» **Exercise aim**:
Return all lines of the data in which the string "agent" occurs.

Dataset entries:
▬▬▬▬▬▬▬▬▬▬
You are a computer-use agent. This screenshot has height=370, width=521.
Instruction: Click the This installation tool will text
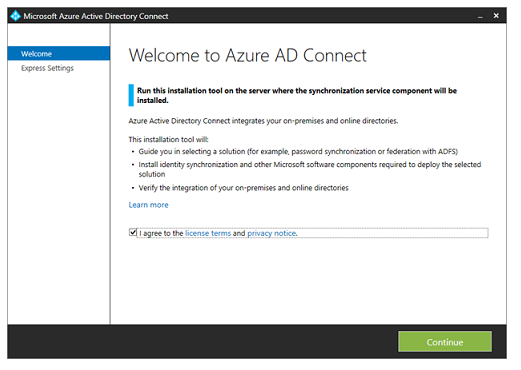168,139
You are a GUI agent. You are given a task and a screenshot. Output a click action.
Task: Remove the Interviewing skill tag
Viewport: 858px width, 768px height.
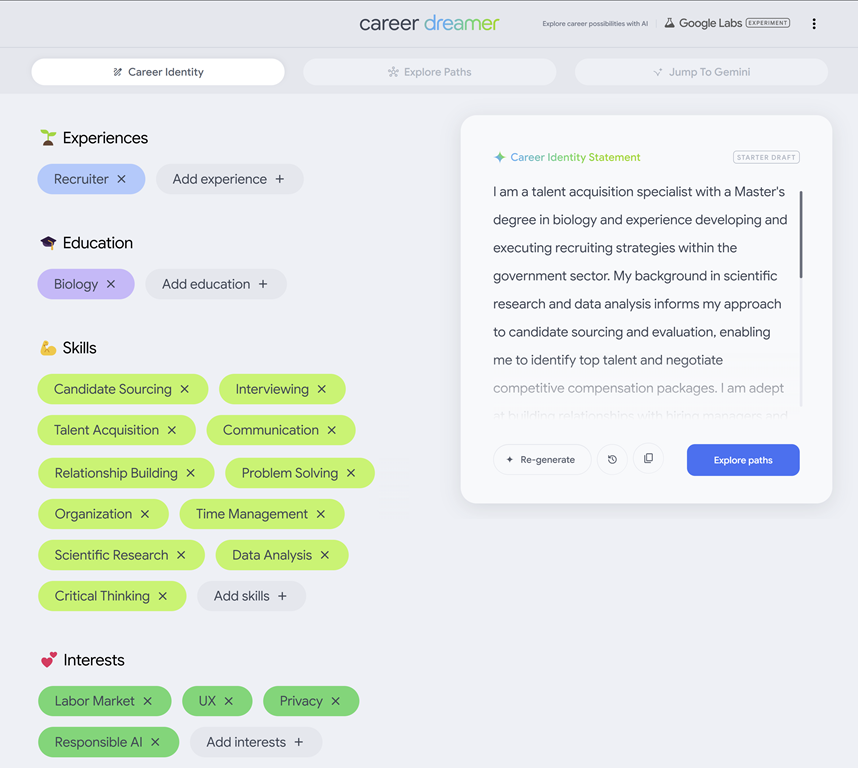click(x=322, y=389)
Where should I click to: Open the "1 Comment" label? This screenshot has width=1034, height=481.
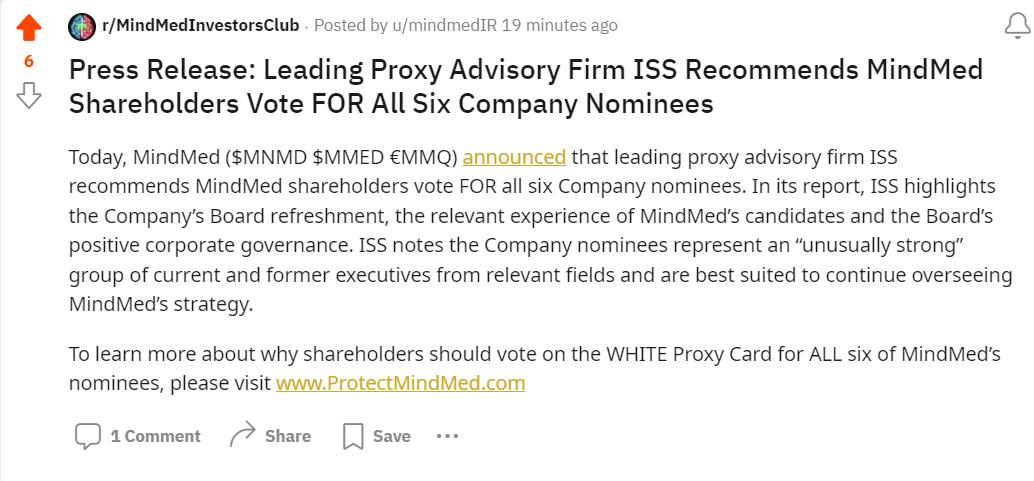pyautogui.click(x=155, y=436)
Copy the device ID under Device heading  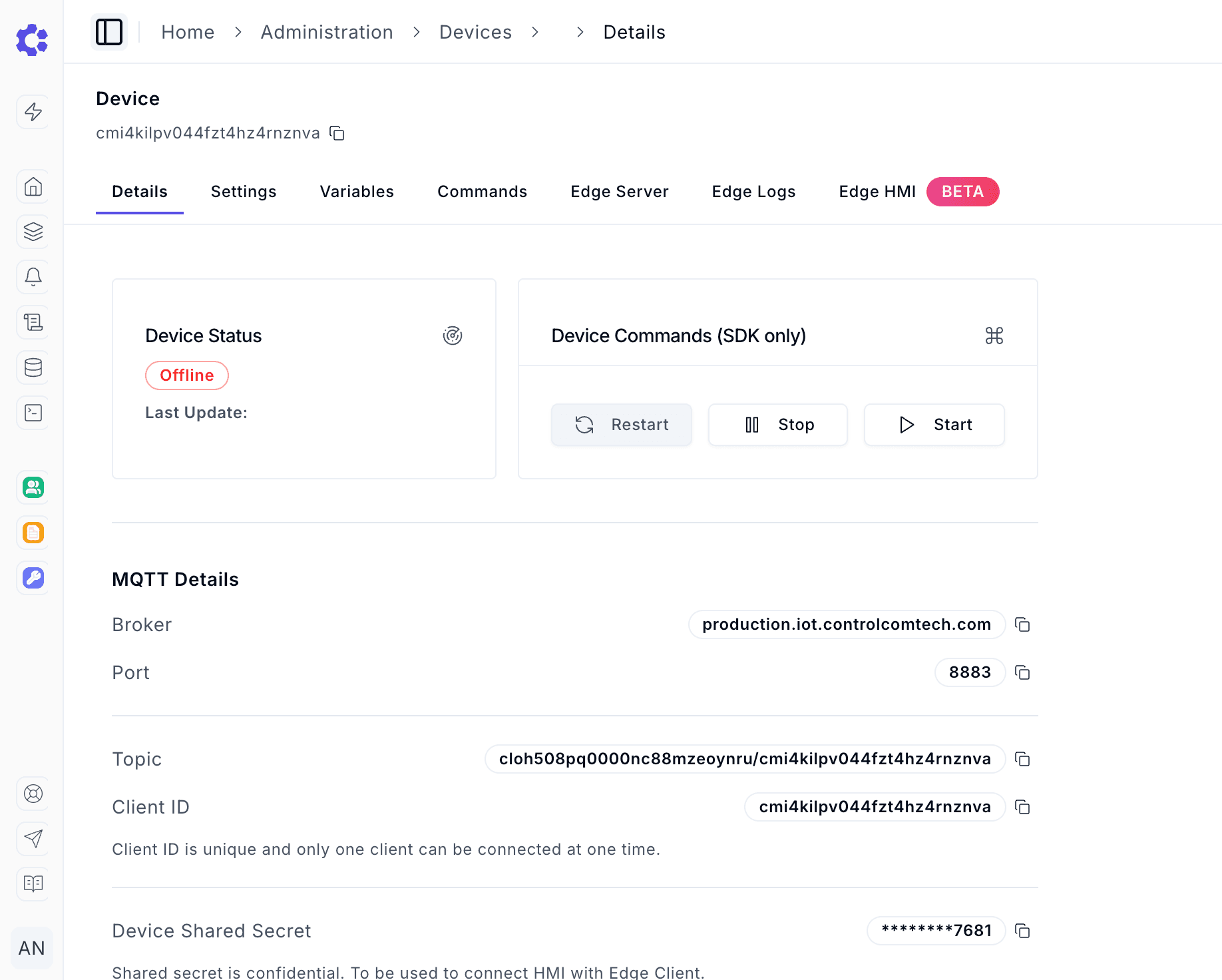click(337, 133)
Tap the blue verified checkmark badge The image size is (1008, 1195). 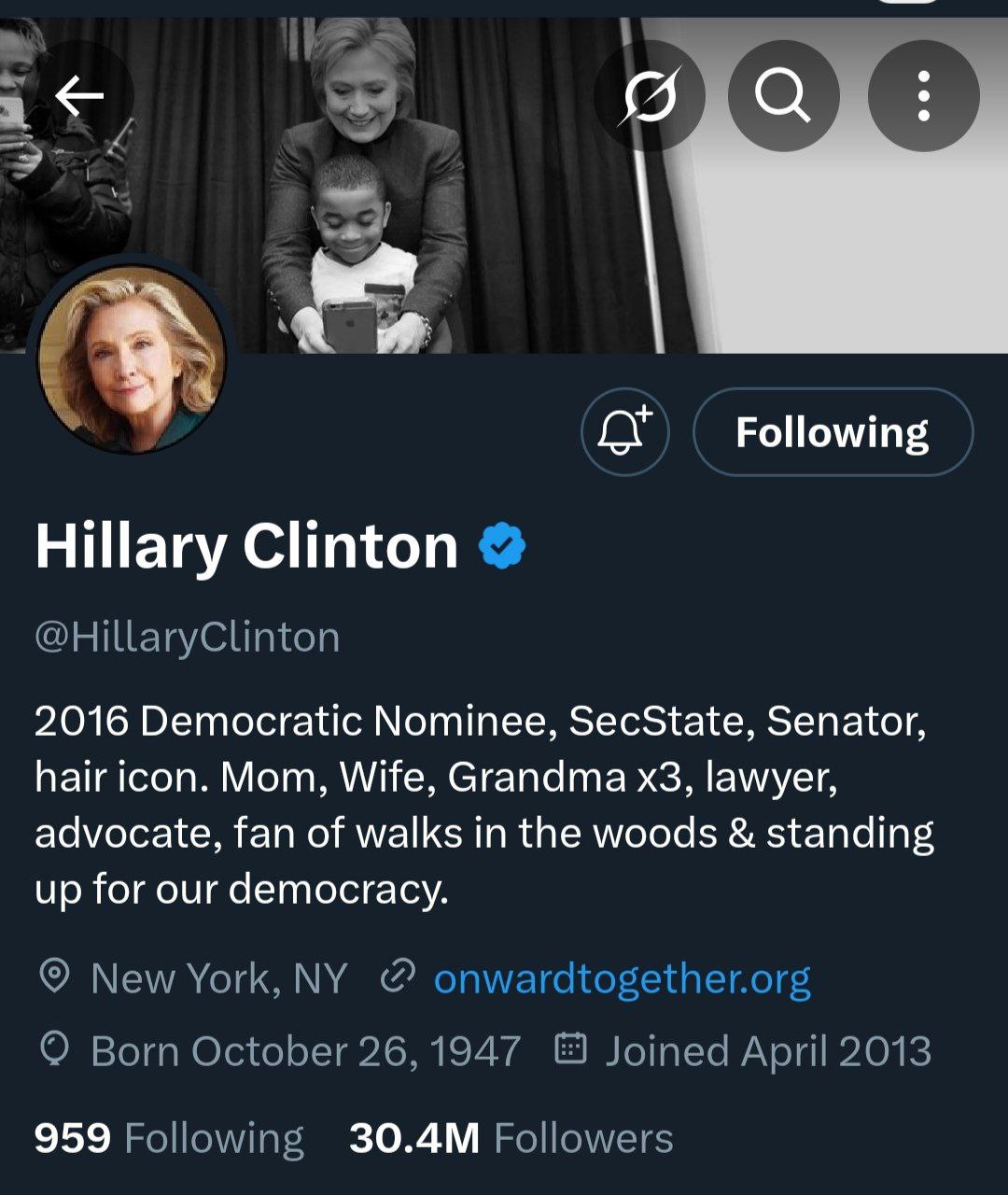(502, 546)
▬▬▬▬▬▬▬▬▬▬
» **Answer to this problem**:
You are a computer-use agent. This screenshot has height=370, width=521.
You are a GUI agent. You are given a task and a screenshot. Output a click action.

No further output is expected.